Тиффани скептически закатывает глаза.
– Я никому из моих друзей не позволю так отзываться о моей жене.
– Жена, значит?
– Да, Никки – моя жена.
– Твоя жена Никки ни разу о тебе не вспомнила, пока ты парился в психушке. Вот скажи мне, Пэт, почему ты сидишь здесь не со своей женой Никки? Почему ты ешь эти гребаные хлопья со мной? Только и думаешь, как бы угодить своей Никки, а твоя драгоценная женушка между тем плевать на тебя хотела. Где она? Чем сейчас занимается? Ты правда веришь, что она вообще о тебе помнит?
Я настолько потрясен, что ни слова не могу сказать.
– На хер Никки, Пэт. На хер! НА ХЕР НИККИ! – Тиффани бьет ладонями по столу, отчего миска с хлопьями подпрыгивает. – Забудь про Никки. Нет ее. Ты что, все еще не понял?
Официантка подходит к нашему столику. Уперев руки в бока и поджав губы, пялится на меня. Переводит взгляд на Тиффани.

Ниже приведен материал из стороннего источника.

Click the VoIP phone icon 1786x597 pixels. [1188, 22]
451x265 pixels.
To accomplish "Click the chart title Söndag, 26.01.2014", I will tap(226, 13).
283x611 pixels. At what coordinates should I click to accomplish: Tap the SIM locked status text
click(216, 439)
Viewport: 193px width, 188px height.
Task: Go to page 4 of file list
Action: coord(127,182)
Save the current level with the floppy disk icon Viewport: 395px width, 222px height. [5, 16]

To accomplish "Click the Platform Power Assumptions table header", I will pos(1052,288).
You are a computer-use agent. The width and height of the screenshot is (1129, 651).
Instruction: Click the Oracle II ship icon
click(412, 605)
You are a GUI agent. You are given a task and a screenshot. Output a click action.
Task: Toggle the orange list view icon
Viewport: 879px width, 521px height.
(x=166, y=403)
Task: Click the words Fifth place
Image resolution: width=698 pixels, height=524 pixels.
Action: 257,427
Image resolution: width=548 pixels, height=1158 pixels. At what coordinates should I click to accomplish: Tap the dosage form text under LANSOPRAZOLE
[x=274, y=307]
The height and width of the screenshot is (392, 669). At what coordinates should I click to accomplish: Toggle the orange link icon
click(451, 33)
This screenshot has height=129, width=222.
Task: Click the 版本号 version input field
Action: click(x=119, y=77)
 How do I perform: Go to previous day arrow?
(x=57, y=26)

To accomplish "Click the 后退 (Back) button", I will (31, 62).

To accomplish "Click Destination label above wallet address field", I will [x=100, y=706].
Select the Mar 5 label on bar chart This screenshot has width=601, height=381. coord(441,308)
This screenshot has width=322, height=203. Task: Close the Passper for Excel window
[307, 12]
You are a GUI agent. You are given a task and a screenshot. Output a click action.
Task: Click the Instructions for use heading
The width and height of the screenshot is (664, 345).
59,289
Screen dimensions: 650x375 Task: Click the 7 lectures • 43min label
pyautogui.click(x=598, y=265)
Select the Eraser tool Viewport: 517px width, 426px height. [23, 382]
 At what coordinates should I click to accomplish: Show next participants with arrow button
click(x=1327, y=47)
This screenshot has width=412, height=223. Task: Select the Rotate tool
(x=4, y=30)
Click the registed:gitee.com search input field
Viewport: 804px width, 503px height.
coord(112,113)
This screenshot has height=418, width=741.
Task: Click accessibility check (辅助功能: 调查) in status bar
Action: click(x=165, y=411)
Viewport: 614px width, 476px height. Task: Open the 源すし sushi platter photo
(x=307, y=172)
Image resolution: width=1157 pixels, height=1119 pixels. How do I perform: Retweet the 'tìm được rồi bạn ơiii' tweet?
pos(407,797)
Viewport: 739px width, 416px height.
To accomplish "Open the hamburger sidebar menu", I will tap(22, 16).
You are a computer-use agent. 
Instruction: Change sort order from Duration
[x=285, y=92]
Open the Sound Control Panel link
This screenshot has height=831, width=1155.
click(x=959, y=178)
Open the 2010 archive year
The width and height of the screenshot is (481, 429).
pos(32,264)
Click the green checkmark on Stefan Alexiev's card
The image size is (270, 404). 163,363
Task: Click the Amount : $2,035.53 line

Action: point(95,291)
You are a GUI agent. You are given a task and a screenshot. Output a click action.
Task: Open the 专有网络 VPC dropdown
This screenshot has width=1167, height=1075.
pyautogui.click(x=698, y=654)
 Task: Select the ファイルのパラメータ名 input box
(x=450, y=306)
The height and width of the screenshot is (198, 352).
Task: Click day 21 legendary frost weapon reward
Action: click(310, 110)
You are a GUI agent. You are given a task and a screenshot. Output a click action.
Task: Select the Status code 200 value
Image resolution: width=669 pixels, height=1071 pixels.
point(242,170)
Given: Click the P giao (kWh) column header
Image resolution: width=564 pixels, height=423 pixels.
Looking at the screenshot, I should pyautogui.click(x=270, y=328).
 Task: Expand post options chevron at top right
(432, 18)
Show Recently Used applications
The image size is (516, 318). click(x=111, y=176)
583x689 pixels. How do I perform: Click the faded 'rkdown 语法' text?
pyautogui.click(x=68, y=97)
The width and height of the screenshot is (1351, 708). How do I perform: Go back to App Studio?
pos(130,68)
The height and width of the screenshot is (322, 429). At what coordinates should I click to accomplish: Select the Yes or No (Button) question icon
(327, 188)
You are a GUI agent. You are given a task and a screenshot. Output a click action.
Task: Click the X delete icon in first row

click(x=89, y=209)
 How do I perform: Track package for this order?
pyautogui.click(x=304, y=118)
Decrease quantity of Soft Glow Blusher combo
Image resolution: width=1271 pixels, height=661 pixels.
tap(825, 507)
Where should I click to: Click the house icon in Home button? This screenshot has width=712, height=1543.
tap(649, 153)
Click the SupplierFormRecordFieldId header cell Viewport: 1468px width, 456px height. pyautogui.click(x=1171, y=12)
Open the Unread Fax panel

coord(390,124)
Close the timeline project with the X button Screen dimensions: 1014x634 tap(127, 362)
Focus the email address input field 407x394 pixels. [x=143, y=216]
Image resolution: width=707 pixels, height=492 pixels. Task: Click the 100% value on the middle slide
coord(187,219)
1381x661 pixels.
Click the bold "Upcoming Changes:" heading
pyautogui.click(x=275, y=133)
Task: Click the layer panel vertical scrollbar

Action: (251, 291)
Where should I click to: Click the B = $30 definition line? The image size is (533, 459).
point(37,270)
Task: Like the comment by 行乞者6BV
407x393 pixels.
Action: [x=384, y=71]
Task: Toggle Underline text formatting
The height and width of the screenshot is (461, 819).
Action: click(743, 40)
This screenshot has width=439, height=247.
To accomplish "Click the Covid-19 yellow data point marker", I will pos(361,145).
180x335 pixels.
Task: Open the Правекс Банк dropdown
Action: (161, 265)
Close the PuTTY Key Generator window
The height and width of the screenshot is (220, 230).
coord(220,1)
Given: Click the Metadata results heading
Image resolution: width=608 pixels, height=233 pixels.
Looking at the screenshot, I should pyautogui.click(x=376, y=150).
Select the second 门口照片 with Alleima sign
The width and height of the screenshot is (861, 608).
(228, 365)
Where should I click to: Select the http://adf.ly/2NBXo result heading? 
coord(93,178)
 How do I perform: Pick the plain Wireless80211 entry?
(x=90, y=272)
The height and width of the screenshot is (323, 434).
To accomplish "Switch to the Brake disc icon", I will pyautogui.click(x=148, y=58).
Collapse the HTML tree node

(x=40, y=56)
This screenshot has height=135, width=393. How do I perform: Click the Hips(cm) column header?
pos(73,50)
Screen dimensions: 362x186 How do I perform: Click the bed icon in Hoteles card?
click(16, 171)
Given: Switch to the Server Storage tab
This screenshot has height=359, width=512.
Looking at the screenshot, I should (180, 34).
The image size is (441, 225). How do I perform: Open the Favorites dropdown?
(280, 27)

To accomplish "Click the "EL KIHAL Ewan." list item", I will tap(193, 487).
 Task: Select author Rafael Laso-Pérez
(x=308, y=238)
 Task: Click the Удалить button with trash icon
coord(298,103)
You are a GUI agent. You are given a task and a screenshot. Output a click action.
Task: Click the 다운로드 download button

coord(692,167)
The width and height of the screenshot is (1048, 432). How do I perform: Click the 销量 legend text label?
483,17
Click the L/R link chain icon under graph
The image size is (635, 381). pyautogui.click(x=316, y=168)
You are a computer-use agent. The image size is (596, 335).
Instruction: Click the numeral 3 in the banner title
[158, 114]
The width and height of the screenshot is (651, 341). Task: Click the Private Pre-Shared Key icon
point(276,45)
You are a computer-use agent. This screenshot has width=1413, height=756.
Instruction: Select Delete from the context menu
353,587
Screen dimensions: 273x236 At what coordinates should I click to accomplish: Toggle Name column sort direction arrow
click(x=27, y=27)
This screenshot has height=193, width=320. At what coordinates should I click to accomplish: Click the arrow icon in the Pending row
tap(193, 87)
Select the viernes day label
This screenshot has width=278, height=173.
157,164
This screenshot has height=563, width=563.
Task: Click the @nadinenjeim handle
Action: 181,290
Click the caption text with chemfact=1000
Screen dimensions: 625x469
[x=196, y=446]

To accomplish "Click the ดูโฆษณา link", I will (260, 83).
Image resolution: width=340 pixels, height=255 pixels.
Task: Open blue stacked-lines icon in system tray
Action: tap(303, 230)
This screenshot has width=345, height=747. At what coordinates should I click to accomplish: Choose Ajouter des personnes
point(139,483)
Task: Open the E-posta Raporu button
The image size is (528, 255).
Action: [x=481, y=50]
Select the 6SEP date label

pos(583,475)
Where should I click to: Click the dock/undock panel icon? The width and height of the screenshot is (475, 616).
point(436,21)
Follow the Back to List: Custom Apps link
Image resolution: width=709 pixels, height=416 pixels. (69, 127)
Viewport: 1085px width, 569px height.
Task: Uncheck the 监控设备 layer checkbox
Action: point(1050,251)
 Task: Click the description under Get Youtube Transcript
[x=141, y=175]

– Эй, ты, любительница крепких словечек! – говорит официантка.
Я оборачиваюсь: все остальные посетители смотрят на мою разошедшуюся спутницу.
– Здесь тебе не кабак, понятно?
Тиффани поднимает глаза на официантку, встряхивает головой:
– Знаешь что? Иди-ка ты тоже на хер!
Тиффани широкими шагами пересекает всю закусочную и выходит на улицу.
– Я просто свою работу делаю! – восклицает официантка. – Господи, что же это такое?!
– Извините. – Я протягиваю ей все свои деньги – двадцатидолларовую купюру, которую дала мама, когда я сказал, что хочу сводить Тиффани поесть хлопьев с изюмом.
Я просил сорок, но мама сказала, что нельзя давать официантке сорок долларов, если еда стоит всего пять, хоть я и объяснил все про щедрые чаевые, чему, как вы знаете, научился от Никки.
– Спасибо, приятель, – говорит официантка. – Но лучше бы тебе пойти следом за своей кралей.
– Она мне не краля, – возражаю я. – Она просто друг.
– Да без разницы.
На крыльце Тиффани нет.
Поворачиваю голову и вижу, как она бежит по улице прочь от меня.
Догоняю и спрашиваю, что случилось.
Она не отвечает; просто бежит себе дальше.
Так, бок о бок, мы прибегаем в Коллинзвуд, к самому дому ее родителей, за которым Тиффани исчезает, не сказав ни слова на прощание.